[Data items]
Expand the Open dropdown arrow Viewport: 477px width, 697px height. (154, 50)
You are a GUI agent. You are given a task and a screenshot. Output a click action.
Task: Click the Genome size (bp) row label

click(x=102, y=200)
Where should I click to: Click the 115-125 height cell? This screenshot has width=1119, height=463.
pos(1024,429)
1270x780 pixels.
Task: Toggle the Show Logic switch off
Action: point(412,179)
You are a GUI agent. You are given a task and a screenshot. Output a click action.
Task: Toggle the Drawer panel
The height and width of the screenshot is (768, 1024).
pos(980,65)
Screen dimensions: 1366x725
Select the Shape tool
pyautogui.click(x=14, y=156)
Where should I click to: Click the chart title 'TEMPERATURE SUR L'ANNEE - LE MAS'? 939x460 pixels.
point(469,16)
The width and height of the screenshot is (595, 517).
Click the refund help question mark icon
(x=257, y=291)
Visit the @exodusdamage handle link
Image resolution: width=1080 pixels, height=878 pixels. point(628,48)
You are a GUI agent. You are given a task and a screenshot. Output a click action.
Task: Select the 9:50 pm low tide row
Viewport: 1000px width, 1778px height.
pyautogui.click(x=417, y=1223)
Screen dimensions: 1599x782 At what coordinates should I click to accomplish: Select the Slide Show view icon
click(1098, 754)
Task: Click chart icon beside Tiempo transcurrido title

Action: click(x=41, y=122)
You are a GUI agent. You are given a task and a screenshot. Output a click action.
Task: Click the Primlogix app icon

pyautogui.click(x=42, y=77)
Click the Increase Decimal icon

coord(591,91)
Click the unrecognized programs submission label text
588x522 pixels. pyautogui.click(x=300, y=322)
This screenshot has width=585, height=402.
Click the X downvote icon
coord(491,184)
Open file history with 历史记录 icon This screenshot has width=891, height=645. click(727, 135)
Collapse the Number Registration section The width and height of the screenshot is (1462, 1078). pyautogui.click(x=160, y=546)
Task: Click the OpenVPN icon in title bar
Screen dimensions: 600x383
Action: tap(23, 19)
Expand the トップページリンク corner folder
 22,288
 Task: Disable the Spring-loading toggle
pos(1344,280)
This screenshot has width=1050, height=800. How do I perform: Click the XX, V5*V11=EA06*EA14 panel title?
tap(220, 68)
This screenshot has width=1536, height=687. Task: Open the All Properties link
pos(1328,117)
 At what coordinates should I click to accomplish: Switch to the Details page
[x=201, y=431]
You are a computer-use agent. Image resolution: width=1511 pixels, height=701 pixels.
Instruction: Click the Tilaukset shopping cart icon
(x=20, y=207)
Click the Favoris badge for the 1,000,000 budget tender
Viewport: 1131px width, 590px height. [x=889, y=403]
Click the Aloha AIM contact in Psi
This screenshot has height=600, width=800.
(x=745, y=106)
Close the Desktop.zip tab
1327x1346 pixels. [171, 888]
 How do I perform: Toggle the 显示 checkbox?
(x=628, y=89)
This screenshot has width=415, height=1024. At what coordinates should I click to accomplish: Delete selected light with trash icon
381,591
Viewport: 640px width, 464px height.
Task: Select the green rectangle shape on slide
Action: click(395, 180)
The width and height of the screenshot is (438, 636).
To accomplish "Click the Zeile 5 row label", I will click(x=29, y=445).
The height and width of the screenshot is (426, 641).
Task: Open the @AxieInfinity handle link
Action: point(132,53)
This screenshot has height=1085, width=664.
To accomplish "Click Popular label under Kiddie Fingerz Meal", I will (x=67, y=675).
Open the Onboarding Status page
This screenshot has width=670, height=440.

### Goal of the exercise
An exact copy of the data, with every line intact, is the required answer.

### Written response
Expand the Open dropdown arrow Viewport: 477px width, 697px height. (154, 50)
You are a GUI agent. You are given a task and a screenshot. Output a click action.
Task: Click the Genome size (bp) row label

click(x=102, y=200)
Where should I click to: Click the 115-125 height cell? This screenshot has width=1119, height=463.
pos(1024,429)
1270x780 pixels.
Task: Toggle the Show Logic switch off
Action: point(412,179)
You are a GUI agent. You are given a task and a screenshot. Output a click action.
Task: Toggle the Drawer panel
The height and width of the screenshot is (768, 1024).
pos(980,65)
Screen dimensions: 1366x725
Select the Shape tool
pyautogui.click(x=14, y=156)
Where should I click to: Click the chart title 'TEMPERATURE SUR L'ANNEE - LE MAS'? 939x460 pixels.
point(469,16)
The width and height of the screenshot is (595, 517).
Click the refund help question mark icon
(x=257, y=291)
Visit the @exodusdamage handle link
Image resolution: width=1080 pixels, height=878 pixels. point(628,48)
You are a GUI agent. You are given a task and a screenshot. Output a click action.
Task: Select the 9:50 pm low tide row
Viewport: 1000px width, 1778px height.
pyautogui.click(x=417, y=1223)
Screen dimensions: 1599x782 At what coordinates should I click to accomplish: Select the Slide Show view icon
click(1098, 754)
Task: Click chart icon beside Tiempo transcurrido title

Action: click(x=41, y=122)
You are a GUI agent. You are given a task and a screenshot. Output a click action.
Task: Click the Primlogix app icon

pyautogui.click(x=42, y=77)
Click the Increase Decimal icon

coord(591,91)
Click the unrecognized programs submission label text
588x522 pixels. pyautogui.click(x=300, y=322)
This screenshot has width=585, height=402.
Click the X downvote icon
coord(491,184)
Open file history with 历史记录 icon This screenshot has width=891, height=645. click(727, 135)
Collapse the Number Registration section The width and height of the screenshot is (1462, 1078). pyautogui.click(x=160, y=546)
Task: Click the OpenVPN icon in title bar
Screen dimensions: 600x383
Action: tap(23, 19)
Expand the トップページリンク corner folder
 22,288
 Task: Disable the Spring-loading toggle
pos(1344,280)
This screenshot has width=1050, height=800. How do I perform: Click the XX, V5*V11=EA06*EA14 panel title?
tap(220, 68)
This screenshot has width=1536, height=687. Task: Open the All Properties link
pos(1328,117)
 At what coordinates should I click to accomplish: Switch to the Details page
[x=201, y=431]
You are a computer-use agent. Image resolution: width=1511 pixels, height=701 pixels.
Instruction: Click the Tilaukset shopping cart icon
(x=20, y=207)
Click the Favoris badge for the 1,000,000 budget tender
Viewport: 1131px width, 590px height. [x=889, y=403]
Click the Aloha AIM contact in Psi
This screenshot has height=600, width=800.
(x=745, y=106)
Close the Desktop.zip tab
1327x1346 pixels. [171, 888]
 How do I perform: Toggle the 显示 checkbox?
(x=628, y=89)
This screenshot has width=415, height=1024. At what coordinates should I click to accomplish: Delete selected light with trash icon
381,591
Viewport: 640px width, 464px height.
Task: Select the green rectangle shape on slide
Action: click(395, 180)
The width and height of the screenshot is (438, 636).
To accomplish "Click the Zeile 5 row label", I will click(x=29, y=445).
The height and width of the screenshot is (426, 641).
Task: Open the @AxieInfinity handle link
Action: point(132,53)
This screenshot has height=1085, width=664.
To accomplish "Click Popular label under Kiddie Fingerz Meal", I will (x=67, y=675).
Open the Onboarding Status page
This screenshot has width=670, height=440.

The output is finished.